▶ _EXERCISE PROMPT_
Only one stretch of the data below is wanted: the lines starting at the one with "649x363 pixels." and ending at the one with "Given: Click the Billing", both included, given again exactly.

▶ _DATA SHOWN_
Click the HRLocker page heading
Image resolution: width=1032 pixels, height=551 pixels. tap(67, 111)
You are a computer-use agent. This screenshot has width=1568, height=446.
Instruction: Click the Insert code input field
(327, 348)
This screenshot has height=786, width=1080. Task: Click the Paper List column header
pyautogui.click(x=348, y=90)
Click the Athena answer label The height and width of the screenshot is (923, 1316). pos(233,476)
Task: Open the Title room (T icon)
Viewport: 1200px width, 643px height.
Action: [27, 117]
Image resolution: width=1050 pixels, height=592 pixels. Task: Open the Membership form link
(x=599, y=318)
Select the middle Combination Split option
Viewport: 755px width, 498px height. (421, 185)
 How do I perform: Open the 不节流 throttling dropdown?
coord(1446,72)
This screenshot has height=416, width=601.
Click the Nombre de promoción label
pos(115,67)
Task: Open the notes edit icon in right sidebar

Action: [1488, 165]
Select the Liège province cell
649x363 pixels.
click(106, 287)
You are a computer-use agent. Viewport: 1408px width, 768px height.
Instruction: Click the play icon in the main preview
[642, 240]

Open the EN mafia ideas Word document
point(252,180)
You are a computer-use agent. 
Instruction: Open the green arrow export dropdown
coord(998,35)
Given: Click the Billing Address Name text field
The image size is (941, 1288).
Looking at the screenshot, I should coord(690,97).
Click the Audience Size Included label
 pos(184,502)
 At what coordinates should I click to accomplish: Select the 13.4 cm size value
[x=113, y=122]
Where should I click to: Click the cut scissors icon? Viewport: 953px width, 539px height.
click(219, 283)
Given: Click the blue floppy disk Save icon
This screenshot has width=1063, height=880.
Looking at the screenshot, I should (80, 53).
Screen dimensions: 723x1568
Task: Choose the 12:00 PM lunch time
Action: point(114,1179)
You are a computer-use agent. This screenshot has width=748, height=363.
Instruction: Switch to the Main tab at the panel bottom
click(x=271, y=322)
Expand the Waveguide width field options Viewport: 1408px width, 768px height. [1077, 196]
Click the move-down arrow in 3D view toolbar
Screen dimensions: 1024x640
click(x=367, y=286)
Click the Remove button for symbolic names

▶ _OUTPUT_
649x363 pixels.
click(106, 287)
You are a computer-use agent. Viewport: 1408px width, 768px height.
Instruction: Click the play icon in the main preview
[642, 240]

Open the EN mafia ideas Word document
point(252,180)
You are a computer-use agent. 
Instruction: Open the green arrow export dropdown
coord(998,35)
Given: Click the Billing Address Name text field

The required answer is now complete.